🤖 AI Summary
Current vision-language models (VLMs) exhibit limited performance on low-level visual tasks such as spatial reasoning and viewpoint recognition, primarily due to the scarcity of supervisory signals in natural images. To address this, this work proposes VisionFoundry—a fully automated framework that constructs high-quality synthetic visual perception data using only task names as input. The method leverages large language models to generate questions, answers, and text-to-image prompts, synthesizes corresponding images via text-to-image models, and validates image-text consistency using a dedicated VLM—all without relying on real images or human annotations. Evaluated on MMVP and CV-Bench-3D, models trained on the resulting VisionFoundry-10K dataset achieve performance gains of 7% and 10%, respectively, while preserving general-purpose capabilities and demonstrating strong scalability.
📝 Abstract
Vision-language models (VLMs) still struggle with visual perception tasks such as spatial understanding and viewpoint recognition. One plausible contributing factor is that natural image datasets provide limited supervision for low-level visual skills. This motivates a practical question: can targeted synthetic supervision, generated from only a task keyword such as Depth Order, address these weaknesses? To investigate this question, we introduce VisionFoundry, a task-aware synthetic data generation pipeline that takes only the task name as input and uses large language models (LLMs) to generate questions, answers, and text-to-image (T2I) prompts, then synthesizes images with T2I models and verifies consistency with a proprietary VLM, requiring no reference images or human annotation.
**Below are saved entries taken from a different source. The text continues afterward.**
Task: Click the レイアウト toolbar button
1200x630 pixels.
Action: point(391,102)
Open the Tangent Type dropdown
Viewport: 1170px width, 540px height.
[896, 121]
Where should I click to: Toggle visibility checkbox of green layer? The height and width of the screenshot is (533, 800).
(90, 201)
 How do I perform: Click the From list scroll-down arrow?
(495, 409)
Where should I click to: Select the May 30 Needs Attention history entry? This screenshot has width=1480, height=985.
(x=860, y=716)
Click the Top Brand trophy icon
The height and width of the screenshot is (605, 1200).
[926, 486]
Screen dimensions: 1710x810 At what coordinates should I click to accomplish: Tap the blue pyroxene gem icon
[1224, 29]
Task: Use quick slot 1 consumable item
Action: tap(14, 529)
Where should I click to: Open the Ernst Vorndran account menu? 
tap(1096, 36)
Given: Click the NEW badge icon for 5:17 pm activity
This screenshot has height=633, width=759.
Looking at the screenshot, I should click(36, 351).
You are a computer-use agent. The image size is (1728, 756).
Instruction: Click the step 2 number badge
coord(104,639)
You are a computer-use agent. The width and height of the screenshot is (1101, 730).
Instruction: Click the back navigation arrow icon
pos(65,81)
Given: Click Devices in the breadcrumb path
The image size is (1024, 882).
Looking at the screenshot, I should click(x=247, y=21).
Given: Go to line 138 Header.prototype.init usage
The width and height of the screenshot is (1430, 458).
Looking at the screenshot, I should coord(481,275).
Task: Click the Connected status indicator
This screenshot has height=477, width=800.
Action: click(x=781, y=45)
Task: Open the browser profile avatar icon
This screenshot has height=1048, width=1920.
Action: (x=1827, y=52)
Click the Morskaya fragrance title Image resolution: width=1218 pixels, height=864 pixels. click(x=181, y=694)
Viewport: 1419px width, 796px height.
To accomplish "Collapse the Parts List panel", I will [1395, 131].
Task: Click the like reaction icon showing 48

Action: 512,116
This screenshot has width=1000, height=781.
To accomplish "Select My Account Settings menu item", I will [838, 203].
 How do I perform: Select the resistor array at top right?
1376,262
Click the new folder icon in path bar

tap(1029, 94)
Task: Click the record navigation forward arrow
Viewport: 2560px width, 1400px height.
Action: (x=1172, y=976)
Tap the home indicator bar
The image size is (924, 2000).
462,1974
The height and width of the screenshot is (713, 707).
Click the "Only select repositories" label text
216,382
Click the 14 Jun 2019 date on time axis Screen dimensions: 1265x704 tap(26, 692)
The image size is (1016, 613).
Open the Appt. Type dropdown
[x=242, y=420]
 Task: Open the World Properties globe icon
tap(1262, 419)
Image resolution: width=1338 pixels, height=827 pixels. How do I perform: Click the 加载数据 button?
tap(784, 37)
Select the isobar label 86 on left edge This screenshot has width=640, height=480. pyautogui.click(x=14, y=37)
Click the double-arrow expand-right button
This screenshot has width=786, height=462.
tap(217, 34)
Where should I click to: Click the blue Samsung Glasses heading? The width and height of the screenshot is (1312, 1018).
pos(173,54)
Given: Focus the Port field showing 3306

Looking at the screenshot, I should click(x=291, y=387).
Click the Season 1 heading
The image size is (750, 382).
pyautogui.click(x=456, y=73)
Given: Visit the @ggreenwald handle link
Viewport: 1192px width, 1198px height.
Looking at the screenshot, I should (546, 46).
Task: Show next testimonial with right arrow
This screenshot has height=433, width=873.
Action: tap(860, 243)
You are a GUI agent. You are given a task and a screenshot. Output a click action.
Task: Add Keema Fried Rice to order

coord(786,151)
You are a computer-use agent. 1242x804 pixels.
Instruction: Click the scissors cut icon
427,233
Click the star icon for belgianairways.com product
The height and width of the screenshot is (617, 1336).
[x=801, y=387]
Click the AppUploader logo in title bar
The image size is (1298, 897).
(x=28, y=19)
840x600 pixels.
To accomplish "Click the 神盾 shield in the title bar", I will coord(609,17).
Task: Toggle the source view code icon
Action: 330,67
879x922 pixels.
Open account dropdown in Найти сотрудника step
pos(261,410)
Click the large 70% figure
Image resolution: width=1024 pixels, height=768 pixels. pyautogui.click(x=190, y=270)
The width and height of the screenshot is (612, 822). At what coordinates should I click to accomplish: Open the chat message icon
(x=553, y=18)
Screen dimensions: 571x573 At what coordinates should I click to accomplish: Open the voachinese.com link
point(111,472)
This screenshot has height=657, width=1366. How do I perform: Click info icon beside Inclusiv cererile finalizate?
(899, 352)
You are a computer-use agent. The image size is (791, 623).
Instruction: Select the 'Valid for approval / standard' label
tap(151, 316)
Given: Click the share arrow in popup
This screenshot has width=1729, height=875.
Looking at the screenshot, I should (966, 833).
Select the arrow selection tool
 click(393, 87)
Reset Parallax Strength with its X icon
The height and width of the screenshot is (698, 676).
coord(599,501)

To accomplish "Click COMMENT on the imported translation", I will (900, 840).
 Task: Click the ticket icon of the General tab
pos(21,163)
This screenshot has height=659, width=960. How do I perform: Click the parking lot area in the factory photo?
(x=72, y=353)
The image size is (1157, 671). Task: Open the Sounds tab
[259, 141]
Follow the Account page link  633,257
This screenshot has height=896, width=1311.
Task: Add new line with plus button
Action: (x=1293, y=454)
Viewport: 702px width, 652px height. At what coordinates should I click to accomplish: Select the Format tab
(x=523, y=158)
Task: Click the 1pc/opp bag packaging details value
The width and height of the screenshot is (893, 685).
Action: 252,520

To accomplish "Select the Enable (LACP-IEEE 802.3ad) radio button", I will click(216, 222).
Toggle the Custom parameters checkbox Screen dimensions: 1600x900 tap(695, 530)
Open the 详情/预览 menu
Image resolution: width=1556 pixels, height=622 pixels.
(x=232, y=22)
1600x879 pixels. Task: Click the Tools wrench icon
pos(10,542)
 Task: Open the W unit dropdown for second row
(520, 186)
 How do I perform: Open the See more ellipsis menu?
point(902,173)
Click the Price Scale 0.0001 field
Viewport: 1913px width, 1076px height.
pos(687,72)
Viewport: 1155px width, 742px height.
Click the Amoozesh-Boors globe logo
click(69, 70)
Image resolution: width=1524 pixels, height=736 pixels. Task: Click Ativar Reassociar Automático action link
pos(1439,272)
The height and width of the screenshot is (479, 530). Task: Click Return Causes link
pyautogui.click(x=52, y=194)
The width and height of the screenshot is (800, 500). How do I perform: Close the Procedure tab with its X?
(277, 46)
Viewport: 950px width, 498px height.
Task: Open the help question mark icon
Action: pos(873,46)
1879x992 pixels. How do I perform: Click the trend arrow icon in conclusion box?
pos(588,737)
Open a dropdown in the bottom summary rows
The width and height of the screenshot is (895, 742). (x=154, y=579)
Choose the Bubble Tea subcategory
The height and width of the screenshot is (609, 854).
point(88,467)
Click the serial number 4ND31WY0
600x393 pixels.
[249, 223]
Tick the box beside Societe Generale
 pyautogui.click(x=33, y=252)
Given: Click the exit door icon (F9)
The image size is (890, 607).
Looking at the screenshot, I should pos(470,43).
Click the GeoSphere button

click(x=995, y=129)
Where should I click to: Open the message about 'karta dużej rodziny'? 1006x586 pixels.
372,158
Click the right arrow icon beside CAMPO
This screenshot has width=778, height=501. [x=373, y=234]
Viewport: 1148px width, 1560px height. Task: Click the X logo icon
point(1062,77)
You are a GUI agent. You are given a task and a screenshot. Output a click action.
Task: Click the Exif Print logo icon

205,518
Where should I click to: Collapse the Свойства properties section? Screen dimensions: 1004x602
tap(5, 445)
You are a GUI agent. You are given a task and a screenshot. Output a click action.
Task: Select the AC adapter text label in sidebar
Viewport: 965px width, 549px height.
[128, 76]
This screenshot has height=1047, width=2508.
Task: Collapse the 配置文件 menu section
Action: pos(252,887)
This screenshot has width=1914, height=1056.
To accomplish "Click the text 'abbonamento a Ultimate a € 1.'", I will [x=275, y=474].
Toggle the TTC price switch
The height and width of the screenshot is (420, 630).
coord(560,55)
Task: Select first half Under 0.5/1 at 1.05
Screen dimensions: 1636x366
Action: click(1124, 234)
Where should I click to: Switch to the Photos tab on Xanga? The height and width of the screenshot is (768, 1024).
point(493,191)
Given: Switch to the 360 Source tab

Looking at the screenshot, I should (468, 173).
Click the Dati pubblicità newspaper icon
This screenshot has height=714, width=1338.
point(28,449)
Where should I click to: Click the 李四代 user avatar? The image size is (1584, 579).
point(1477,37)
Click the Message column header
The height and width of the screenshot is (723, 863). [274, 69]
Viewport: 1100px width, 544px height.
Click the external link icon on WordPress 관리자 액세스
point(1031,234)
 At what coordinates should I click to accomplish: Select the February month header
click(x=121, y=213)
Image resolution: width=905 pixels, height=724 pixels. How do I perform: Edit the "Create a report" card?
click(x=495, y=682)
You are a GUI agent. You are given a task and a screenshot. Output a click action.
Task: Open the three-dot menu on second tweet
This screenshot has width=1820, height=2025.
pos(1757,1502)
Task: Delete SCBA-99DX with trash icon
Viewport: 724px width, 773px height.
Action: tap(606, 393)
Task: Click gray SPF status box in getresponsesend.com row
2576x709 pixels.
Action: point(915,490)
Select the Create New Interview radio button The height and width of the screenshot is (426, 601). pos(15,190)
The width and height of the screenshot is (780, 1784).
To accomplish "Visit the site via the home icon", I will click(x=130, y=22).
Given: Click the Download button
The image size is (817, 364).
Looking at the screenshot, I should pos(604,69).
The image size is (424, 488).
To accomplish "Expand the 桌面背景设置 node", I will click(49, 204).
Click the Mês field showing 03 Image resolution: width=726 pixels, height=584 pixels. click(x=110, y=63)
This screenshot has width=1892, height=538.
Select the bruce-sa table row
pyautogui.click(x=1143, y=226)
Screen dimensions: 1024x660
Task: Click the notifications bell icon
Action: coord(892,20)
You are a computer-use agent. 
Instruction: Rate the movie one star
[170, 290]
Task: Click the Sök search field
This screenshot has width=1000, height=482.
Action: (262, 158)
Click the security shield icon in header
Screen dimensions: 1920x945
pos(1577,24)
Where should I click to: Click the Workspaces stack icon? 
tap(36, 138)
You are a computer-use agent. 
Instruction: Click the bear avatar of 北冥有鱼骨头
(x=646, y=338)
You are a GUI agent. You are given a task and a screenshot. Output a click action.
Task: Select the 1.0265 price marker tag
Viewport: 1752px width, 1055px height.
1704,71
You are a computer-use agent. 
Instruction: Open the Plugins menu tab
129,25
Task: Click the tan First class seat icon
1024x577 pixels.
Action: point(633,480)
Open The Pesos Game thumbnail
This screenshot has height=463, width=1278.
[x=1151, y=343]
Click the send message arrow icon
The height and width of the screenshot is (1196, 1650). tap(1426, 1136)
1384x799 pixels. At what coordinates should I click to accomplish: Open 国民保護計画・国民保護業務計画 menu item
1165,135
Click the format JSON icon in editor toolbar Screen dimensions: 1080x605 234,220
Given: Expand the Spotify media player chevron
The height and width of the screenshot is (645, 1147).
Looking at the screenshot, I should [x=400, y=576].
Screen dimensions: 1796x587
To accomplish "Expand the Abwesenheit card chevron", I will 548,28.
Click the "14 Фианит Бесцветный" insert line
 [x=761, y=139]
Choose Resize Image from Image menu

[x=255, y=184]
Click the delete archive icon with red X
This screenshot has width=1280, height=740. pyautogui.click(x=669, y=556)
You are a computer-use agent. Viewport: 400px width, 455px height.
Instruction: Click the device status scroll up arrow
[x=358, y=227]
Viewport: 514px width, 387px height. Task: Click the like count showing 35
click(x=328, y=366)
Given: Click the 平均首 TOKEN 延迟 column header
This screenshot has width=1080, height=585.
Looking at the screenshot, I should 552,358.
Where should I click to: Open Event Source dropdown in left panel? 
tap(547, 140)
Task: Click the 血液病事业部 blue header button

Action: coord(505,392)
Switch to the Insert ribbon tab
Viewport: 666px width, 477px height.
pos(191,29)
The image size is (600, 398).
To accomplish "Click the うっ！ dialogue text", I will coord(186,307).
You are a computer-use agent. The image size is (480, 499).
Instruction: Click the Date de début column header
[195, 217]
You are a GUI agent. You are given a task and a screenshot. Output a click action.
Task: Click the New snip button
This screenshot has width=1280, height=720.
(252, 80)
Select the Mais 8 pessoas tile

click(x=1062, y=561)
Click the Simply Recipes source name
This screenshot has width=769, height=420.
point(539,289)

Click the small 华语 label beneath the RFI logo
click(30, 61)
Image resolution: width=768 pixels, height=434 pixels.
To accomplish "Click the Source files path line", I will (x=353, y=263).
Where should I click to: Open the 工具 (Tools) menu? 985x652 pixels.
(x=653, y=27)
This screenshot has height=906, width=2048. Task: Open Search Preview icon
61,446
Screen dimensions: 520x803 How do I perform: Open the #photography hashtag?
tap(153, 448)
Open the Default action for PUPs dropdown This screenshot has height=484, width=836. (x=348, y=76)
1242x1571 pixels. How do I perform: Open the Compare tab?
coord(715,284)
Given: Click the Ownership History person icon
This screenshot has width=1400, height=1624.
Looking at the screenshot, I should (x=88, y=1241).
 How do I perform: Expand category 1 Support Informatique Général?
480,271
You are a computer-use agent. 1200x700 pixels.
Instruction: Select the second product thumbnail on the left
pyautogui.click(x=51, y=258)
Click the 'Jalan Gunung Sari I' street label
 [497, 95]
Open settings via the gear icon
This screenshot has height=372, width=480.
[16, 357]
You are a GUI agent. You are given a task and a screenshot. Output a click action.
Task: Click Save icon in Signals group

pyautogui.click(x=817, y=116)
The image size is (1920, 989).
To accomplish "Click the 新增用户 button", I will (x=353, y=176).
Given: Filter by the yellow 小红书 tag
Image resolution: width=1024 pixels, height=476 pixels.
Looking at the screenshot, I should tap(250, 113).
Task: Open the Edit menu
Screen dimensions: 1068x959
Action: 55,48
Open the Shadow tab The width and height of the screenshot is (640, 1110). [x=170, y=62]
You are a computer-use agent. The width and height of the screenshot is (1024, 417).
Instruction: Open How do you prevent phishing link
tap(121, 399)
Using VisionFoundry, we construct VisionFoundry-10K, a synthetic visual question answering (VQA) dataset containing 10k image-question-answer triples spanning 10 tasks. Models trained on VisionFoundry-10K achieve substantial improvements on visual perception benchmarks: +7% on MMVP and +10% on CV-Bench-3D, while preserving broader capabilities and showing favorable scaling behavior as data size increases. Our results suggest that limited task-targeted supervision is an important contributor to this bottleneck and that synthetic supervision is a promising path toward more systematic training for VLMs.